# START OF Supplied material

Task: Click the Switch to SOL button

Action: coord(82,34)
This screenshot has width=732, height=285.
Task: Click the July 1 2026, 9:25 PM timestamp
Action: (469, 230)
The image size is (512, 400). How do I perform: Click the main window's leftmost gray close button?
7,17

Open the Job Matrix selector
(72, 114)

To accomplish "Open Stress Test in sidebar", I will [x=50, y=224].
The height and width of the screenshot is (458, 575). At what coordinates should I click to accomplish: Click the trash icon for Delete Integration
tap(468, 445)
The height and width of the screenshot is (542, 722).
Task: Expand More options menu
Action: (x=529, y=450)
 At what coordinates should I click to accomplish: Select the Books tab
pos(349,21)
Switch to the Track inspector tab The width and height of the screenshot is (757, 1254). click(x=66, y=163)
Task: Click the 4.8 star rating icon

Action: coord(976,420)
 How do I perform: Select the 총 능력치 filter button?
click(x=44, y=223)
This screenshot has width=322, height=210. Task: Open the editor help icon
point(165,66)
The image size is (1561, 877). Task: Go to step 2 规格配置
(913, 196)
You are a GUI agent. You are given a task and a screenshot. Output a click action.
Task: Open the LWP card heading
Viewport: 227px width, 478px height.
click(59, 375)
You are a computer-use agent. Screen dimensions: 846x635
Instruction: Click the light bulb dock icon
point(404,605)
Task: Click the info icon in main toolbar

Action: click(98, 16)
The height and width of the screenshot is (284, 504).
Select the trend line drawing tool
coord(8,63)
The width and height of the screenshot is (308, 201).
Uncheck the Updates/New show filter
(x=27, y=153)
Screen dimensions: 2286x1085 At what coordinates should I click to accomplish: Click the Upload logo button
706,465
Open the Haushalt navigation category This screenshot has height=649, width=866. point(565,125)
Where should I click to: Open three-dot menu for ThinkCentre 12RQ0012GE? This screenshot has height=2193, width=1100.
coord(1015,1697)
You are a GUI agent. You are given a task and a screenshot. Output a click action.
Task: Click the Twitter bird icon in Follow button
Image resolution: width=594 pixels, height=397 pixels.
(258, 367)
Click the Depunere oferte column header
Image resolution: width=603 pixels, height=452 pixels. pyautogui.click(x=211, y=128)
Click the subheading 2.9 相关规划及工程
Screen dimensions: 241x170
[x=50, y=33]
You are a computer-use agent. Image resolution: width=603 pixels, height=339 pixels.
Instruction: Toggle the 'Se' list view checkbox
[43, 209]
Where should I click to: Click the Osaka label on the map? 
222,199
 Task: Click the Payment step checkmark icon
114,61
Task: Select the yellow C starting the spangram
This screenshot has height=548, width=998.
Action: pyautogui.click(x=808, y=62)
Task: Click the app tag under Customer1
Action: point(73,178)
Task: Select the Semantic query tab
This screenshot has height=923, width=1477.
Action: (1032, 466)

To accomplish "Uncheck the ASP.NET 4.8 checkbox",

# END OF Supplied material

> **The exercise**
Give the part of the entries that opens with the line containing "The image size is (1561, 877)." and closes with the line containing "click(59, 375)" as a Markdown table with the columns Row and Line, numbering each line and leaving out blank lines.

> **Answer**
| Row | Line |
|---|---|
| 1 | The image size is (1561, 877). Task: Go to step 2 规格配置 |
| 2 | (913, 196) |
| 3 | You are a GUI agent. You are given a task and a screenshot. Output a click action. |
| 4 | Task: Open the LWP card heading |
| 5 | Viewport: 227px width, 478px height. |
| 6 | click(59, 375) |